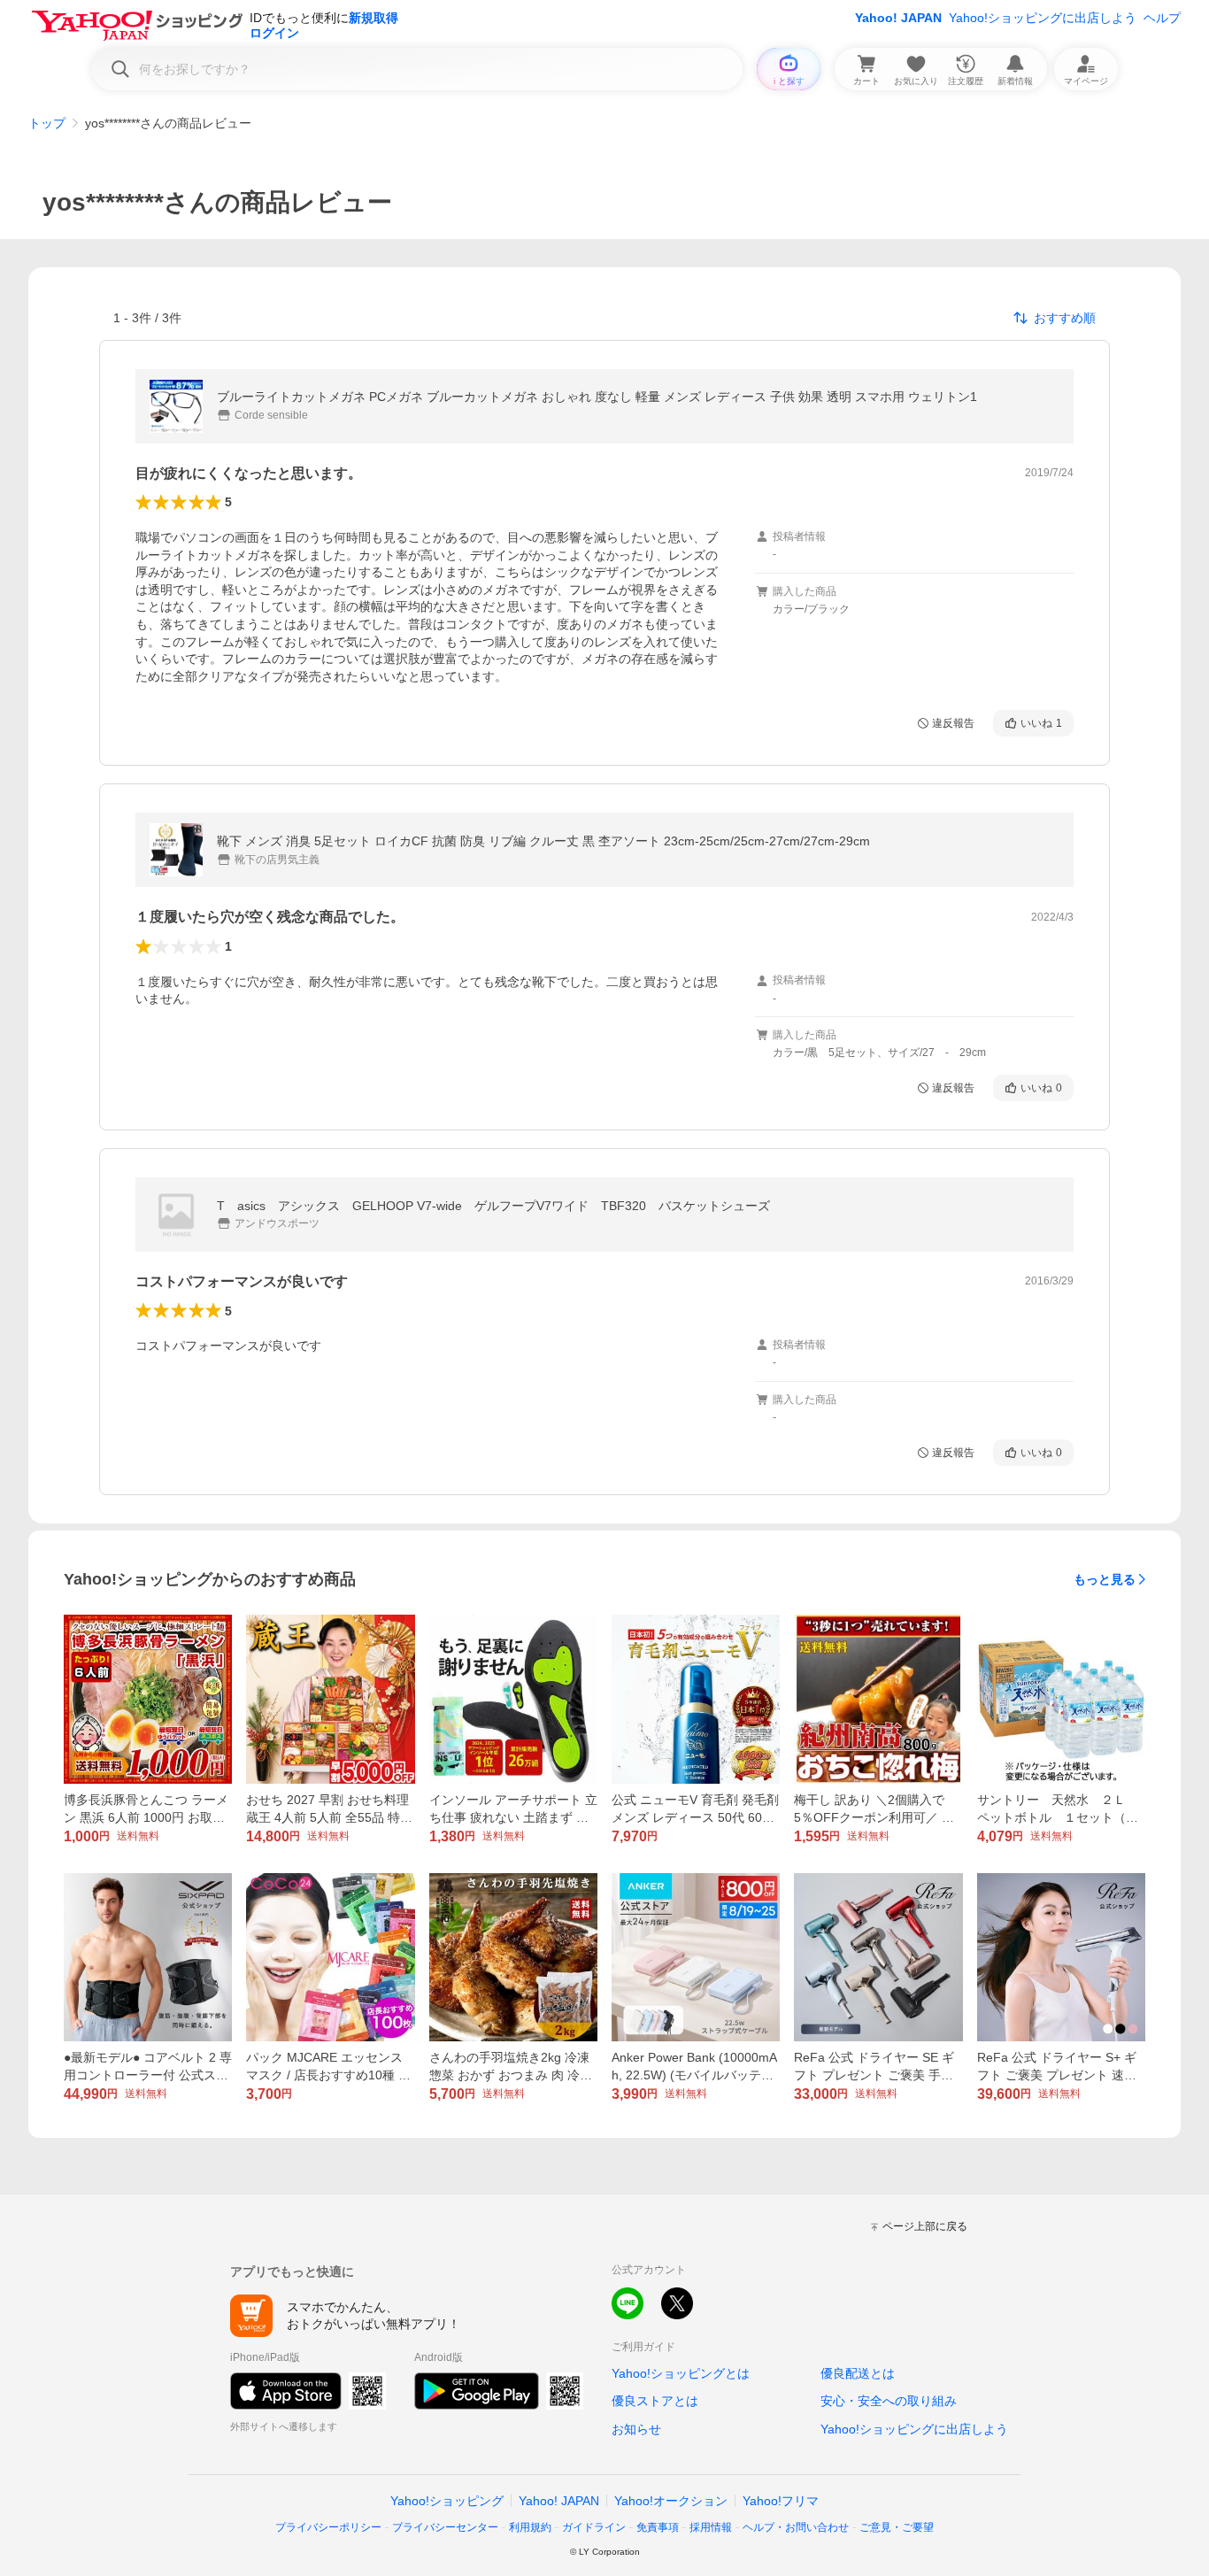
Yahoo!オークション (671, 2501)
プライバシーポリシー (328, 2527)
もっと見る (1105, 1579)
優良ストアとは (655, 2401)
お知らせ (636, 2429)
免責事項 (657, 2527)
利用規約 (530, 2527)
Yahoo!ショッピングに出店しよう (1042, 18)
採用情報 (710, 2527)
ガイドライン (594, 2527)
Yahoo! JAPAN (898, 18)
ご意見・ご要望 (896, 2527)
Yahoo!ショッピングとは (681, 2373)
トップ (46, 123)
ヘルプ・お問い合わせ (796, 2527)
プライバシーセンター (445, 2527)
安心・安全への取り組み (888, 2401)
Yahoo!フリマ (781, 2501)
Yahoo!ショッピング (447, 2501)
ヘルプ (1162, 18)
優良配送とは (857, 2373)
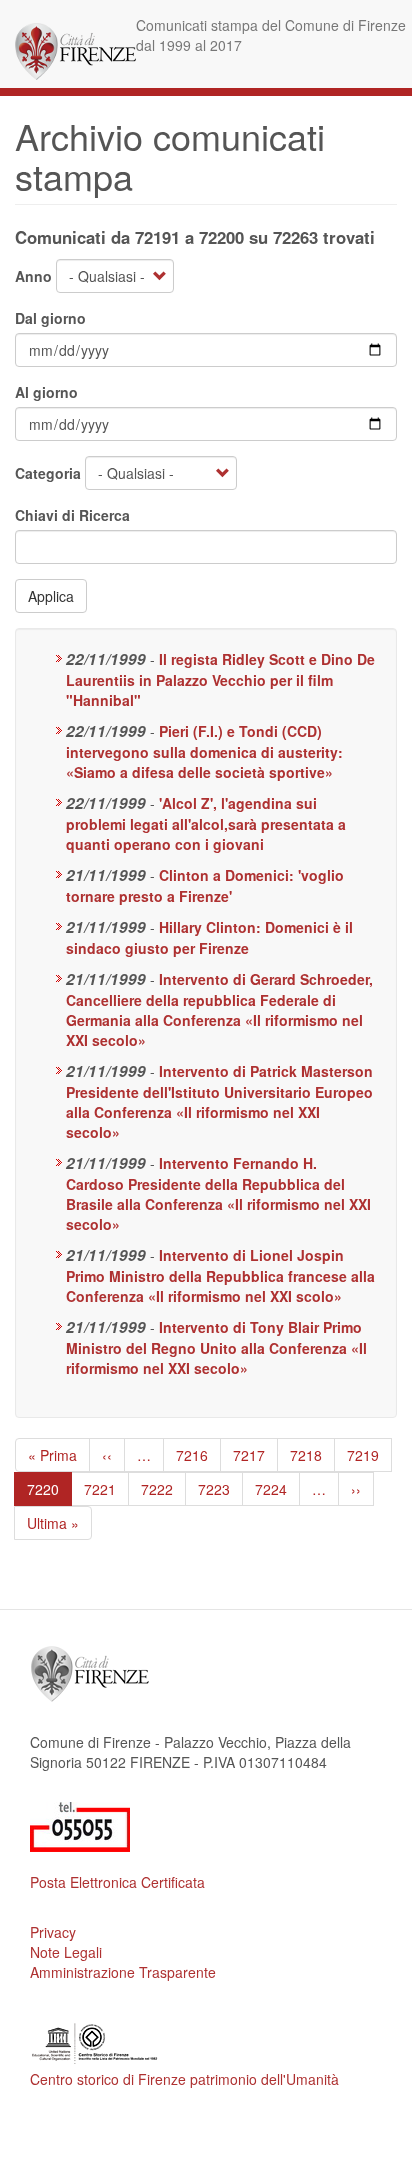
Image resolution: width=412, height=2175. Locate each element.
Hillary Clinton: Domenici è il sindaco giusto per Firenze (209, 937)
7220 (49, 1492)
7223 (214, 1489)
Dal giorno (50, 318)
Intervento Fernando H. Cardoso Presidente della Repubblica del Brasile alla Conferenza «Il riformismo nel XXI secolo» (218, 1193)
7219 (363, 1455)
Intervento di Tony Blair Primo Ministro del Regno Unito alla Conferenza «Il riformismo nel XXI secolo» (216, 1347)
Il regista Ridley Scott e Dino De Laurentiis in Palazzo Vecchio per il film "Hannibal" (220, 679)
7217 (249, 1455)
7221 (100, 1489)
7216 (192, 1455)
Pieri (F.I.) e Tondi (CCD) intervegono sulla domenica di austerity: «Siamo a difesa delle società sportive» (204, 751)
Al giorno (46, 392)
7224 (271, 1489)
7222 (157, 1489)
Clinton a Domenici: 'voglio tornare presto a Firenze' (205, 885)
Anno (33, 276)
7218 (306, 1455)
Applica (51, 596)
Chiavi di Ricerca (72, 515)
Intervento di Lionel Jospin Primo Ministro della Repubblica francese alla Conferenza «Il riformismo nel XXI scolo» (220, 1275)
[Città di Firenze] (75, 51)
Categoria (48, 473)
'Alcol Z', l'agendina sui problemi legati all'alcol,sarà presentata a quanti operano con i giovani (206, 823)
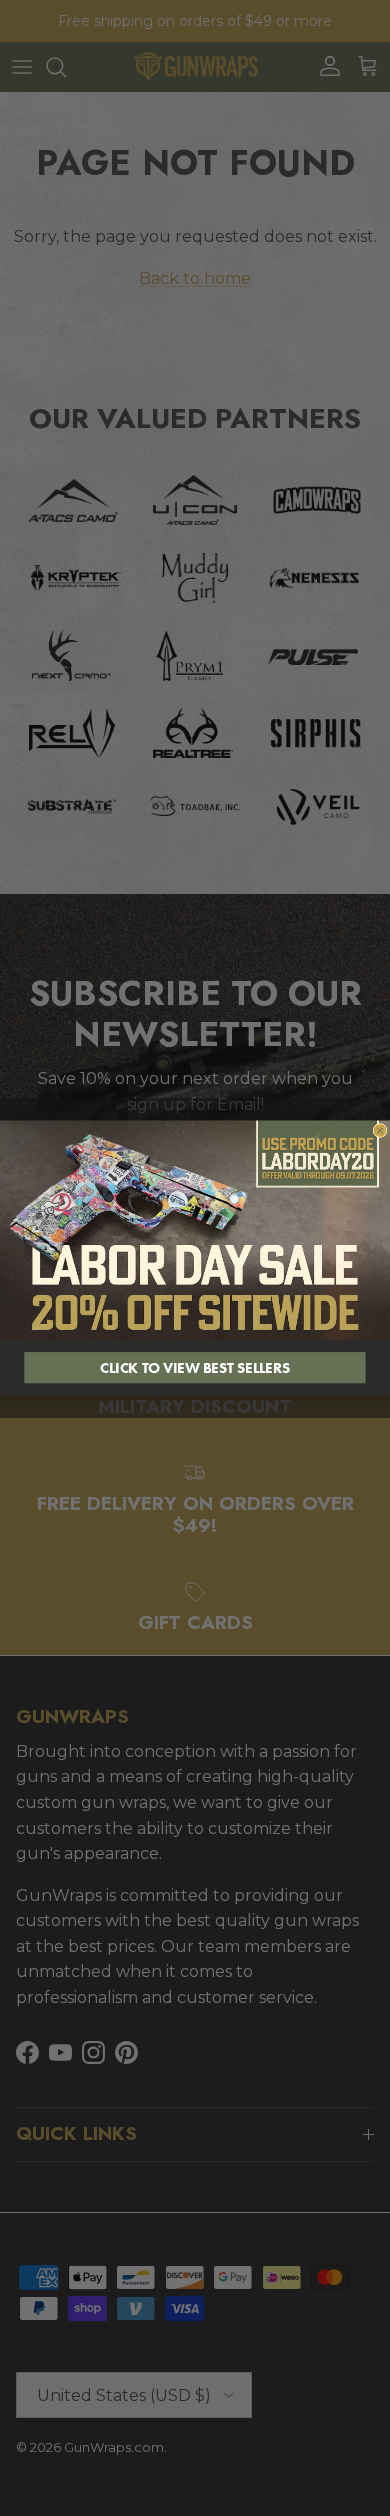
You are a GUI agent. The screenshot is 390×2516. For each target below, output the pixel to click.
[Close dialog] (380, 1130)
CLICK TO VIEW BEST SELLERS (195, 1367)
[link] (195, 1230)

++++

* [WHAT YOU HAVE TO DO] Line by line, write out the entries exactly, and leave the pictures out.

* [YOUR RESPONSE]
Yahoo!オークション (671, 2501)
プライバシーポリシー (328, 2527)
もっと見る (1105, 1579)
優良ストアとは (655, 2401)
お知らせ (636, 2429)
免責事項 (657, 2527)
利用規約 (530, 2527)
Yahoo!ショッピングに出店しよう (1042, 18)
採用情報 (710, 2527)
ガイドライン (594, 2527)
Yahoo! JAPAN (898, 18)
ご意見・ご要望 (896, 2527)
Yahoo!ショッピングとは (681, 2373)
トップ (46, 123)
ヘルプ・お問い合わせ (796, 2527)
プライバシーセンター (445, 2527)
安心・安全への取り組み (888, 2401)
Yahoo!フリマ (781, 2501)
Yahoo!ショッピング (447, 2501)
ヘルプ (1162, 18)
優良配送とは (857, 2373)
Image resolution: width=412, height=2175. Locate each element.
Hillary Clinton: Domenici è il sindaco giusto per Firenze (209, 937)
7220 (49, 1492)
7223 (214, 1489)
Dal giorno (50, 318)
Intervento Fernando H. Cardoso Presidente della Repubblica del Brasile alla Conferenza «Il riformismo nel XXI secolo» (218, 1193)
7219 (363, 1455)
Intervento di Tony Blair Primo Ministro del Regno Unito alla Conferenza «Il riformismo nel XXI secolo» (216, 1347)
Il regista Ridley Scott e Dino De Laurentiis in Palazzo Vecchio per il film "Hannibal" (220, 679)
7217 (249, 1455)
7221 (100, 1489)
7216 (192, 1455)
Pieri (F.I.) e Tondi (CCD) intervegono sulla domenica di austerity: «Siamo a difesa delle società sportive» (204, 751)
Al giorno (46, 392)
7224 (271, 1489)
7222 (157, 1489)
Clinton a Domenici: 'voglio tornare presto a Firenze' (205, 885)
Anno (33, 276)
7218 (306, 1455)
Applica (51, 596)
Chiavi di Ricerca (72, 515)
Intervento di Lionel Jospin Primo Ministro della Repubblica francese alla Conferenza «Il riformismo nel XXI scolo» (220, 1275)
[Città di Firenze] (75, 51)
Categoria (48, 473)
'Alcol Z', l'agendina sui problemi legati all'alcol,sarà presentata a quanti operano con i giovani (206, 823)
You are a GUI agent. The screenshot is 390×2516. For each target below, output the pixel to click.
[Close dialog] (380, 1130)
CLICK TO VIEW BEST SELLERS (195, 1367)
[link] (195, 1230)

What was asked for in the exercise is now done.